ХЕРСОНСКИЙ Я об этом писал в очерке «М. не узнал бы местности», он тоже опубликован… У меня официальным учителем психиатрии был очень своеобразный человек, романтик, который мечтал о Нобелевской премии и о чуде. И он всю жизнь хотел, чтобы чудо свершилось, и всю жизнь метался из стороны в сторону. У меня есть пример наиболее впечатляющий. Мы встречаемся на аллейке, он мне говорит: «Вы уходите в отпуск? – (я уже работал тогда) – Жаль, когда вы вернетесь, шизофрении уже не будет». Я говорю: «А в чем дело?» – «Приедут ребята из Москвы, привезут магнит». И он мне объяснил, что у шизофреников магнитное поле головного мозга повернуто не в той плоскости и можно с помощью направленного магнитного воздействия поставить магнитное поле на место. И он забыл в тот момент о магнетизме Мессмера, о магнитах Парацельса – он был одержим этой идеей. Я вернулся из отпуска, шизофрения была на месте, профессор тоже. Вообще вы себе не представляете, как преподавалась психиатрия в советских институтах. По-моему, это было всего десять лекций. При этом лекций по медицинской психологии, я отлично помню, было всего четыре, читались они на втором курсе. Фактически это не было подготовкой. Ну и практических занятий приблизительно столько же, но было желание учиться, были книги, в том числе некоторые книги на немецком и английском языках. Кто-то из нас знал английский, а кто-то знал немецкий, и как умели, так переводили, и собирались группой, и это был, по сути, подпольный кружок. Кроме такого чудаковатого профессора была еще и изумительная доцент, очень милый человек (в честь нее посажена березка на аллее Праведников мира). Полина Георгиевна Никифорова, она вела официальный студенческий кружок, и вот она понимала очень многое. Тоже далеко, конечно, не все, она была все-таки советским психиатром. Но советская психиатрия была, по сути, немецкой психиатрией, чуть-чуть адаптированная. Это была немецкая клиническая психиатрия.

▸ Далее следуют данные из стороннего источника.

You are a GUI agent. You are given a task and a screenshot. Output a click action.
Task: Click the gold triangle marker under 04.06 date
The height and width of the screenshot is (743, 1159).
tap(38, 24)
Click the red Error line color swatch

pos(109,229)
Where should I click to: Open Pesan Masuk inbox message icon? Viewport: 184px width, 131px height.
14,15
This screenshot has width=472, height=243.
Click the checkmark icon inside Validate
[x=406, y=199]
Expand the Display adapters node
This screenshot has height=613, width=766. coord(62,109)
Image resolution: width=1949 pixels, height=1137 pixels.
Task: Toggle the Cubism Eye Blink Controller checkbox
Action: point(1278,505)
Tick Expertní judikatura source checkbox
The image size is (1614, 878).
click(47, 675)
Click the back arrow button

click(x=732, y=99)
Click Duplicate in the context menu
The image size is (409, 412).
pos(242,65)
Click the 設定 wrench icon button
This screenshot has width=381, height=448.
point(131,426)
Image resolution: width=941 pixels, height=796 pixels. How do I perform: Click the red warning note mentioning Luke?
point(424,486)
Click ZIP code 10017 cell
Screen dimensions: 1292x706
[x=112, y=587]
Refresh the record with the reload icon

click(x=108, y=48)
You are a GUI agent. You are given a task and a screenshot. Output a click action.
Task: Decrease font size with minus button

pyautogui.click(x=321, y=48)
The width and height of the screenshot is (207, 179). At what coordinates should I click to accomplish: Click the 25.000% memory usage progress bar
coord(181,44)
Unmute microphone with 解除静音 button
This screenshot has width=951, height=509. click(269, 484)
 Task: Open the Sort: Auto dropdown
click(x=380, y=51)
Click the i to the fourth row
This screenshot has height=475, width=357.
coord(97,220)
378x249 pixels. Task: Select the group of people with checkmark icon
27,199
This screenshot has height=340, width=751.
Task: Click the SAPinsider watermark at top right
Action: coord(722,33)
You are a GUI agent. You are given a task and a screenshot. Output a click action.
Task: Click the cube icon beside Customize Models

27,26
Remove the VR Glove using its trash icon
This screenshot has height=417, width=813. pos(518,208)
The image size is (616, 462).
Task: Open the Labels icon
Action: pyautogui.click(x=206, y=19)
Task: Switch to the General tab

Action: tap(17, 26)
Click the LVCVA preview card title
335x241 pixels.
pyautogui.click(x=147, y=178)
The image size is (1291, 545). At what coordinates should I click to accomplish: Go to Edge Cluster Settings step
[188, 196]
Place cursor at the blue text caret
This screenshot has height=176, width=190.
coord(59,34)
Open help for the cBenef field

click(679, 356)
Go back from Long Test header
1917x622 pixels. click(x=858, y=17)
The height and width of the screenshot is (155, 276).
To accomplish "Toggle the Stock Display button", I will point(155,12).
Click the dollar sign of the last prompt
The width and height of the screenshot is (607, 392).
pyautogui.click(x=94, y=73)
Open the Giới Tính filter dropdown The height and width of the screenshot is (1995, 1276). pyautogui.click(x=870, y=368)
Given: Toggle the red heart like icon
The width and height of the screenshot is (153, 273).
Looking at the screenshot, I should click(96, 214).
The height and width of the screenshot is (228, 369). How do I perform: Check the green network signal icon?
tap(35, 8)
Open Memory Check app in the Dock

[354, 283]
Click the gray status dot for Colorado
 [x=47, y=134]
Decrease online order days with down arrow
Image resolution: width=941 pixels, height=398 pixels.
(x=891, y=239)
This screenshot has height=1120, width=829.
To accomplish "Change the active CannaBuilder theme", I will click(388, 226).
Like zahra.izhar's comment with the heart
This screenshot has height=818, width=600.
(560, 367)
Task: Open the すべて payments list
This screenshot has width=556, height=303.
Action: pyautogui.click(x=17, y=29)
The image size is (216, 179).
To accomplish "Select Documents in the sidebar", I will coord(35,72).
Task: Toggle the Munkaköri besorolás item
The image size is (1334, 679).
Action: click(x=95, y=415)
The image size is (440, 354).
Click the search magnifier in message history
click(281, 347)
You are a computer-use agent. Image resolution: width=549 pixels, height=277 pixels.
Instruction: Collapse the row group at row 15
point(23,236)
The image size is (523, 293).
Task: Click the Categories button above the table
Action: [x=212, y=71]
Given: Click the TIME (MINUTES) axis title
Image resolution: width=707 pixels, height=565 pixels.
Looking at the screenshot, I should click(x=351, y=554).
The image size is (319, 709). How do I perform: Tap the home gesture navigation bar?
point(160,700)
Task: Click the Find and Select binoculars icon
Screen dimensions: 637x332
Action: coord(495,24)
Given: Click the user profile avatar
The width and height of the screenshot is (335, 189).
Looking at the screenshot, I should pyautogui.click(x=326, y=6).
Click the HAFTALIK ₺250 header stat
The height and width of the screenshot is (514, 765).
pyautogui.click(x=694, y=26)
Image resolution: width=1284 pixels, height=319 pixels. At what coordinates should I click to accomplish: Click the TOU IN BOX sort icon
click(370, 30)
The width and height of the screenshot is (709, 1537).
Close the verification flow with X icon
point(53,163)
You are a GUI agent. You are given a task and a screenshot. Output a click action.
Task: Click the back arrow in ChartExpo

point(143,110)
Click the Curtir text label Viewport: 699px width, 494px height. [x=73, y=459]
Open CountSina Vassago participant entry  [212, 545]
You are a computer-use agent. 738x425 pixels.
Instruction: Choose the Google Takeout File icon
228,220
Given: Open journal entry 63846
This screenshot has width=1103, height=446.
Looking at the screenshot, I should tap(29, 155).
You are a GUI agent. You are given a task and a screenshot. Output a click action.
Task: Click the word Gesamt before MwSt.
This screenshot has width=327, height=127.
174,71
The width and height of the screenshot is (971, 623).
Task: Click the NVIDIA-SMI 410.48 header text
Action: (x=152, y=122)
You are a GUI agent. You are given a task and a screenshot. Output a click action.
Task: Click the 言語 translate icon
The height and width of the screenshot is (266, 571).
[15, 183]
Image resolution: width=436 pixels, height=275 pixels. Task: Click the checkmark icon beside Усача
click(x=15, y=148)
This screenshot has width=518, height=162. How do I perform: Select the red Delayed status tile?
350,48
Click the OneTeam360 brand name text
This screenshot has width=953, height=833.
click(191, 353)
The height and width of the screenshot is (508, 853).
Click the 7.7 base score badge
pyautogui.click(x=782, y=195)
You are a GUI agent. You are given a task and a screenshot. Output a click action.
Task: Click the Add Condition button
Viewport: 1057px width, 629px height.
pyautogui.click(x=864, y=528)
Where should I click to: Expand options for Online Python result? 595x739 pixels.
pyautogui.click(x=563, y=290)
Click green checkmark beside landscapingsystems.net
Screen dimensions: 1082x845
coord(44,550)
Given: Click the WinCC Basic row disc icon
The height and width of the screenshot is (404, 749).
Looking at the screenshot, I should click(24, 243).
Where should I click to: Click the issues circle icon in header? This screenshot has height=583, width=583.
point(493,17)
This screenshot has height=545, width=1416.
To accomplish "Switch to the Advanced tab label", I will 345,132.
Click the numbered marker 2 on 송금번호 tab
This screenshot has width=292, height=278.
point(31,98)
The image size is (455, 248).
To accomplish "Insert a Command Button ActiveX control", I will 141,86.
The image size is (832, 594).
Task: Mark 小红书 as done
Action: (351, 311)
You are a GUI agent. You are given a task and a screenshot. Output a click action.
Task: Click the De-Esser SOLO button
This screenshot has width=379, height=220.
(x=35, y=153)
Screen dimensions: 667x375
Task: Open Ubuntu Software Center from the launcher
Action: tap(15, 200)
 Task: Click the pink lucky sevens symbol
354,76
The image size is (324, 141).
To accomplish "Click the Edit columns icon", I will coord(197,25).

Во время обучения в институте мы в основном учились сами, и здесь мне очень помогал отец и библиотека, которая была еще со времен деда, специальная библиотека. Дед ее восстановил, и она меньше всего пострадала, да и до сих пор частично эти книги со мной. Так что после института я был достаточно подготовленным специалистом, чуть лучше, чем другие. Мне было двадцать три года, и потом еще год ординатуры, двадцать четыре года. Медин – это семь лет, то есть я был уже достаточно взрослым в то время.
ГОРАЛИК Как началась профессиональная жизнь?